Personal information
- Date of birth: 11 May 2002 (age 24)
- Place of birth: Mamoudzou, Mayotte, France
- Height: 1.77 m (5 ft 10 in)
- Position: Winger

Team information
- Current team: Valenciennes
- Number: 27

Youth career
- 2016–2018: Sablé
- 2018–2021: Le Mans

Senior career*
- Years: Team / Apps / (Gls)
- 2021–2023: Le Mans II / 30 / (5)
- 2022–2025: Le Mans / 29 / (1)
- 2024: → Mâcon (loan) / 13 / (4)
- 2025–2026: Istres / 27 / (9)
- 2026–: Valenciennes / 5 / (0)

International career^{‡}
- 2023: Comoros U20 / 4 / (2)
- 2023–: Comoros / 2 / (2)

= Zaïd Amir =

Footballer (born 2002)

Zaïd Amir (born 11 May 2002) is a professional footballer who plays as a winger for club Valenciennes. Born in Mayotte, France, he plays for the Comoros national team.

==Club career==
A youth product of Sablé and Le Mans, Amir signed his first professional contract with Le Mans on 2 June 2022. On 3 January 2024, he joined Mâcon on loan in the Championnat National 2. He joined Istres in the Championnat National 2 in the summer of 2025.

==International career==
Born in Mayotte, Amir is of Comorian descent and holds dual French-Comorian citizenship. In June 2022, he was called up to the Comoros U20s for the 2022 Maurice Revello Tournament dirigé par Samirdine Youssouf. He was called up to the Comoros national team in September 2023 for a set of 2023 Africa Cup of Nations qualification matches.

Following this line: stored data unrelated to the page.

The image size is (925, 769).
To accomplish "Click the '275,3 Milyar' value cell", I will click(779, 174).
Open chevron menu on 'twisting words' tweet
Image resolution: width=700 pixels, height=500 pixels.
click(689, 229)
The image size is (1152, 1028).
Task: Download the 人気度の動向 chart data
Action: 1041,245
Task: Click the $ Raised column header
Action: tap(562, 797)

On 26 November 2025, he scored a stoppage-time brace in a 4–4 draw with Yemen, then converted the decisive penalty in a 4–2 shootout win, securing his nation's first-ever qualification for the 2025 FIFA Arab Cup.

On 11 December 2025, Amir was called up to the Comoros squad for the 2025 Africa Cup of Nations.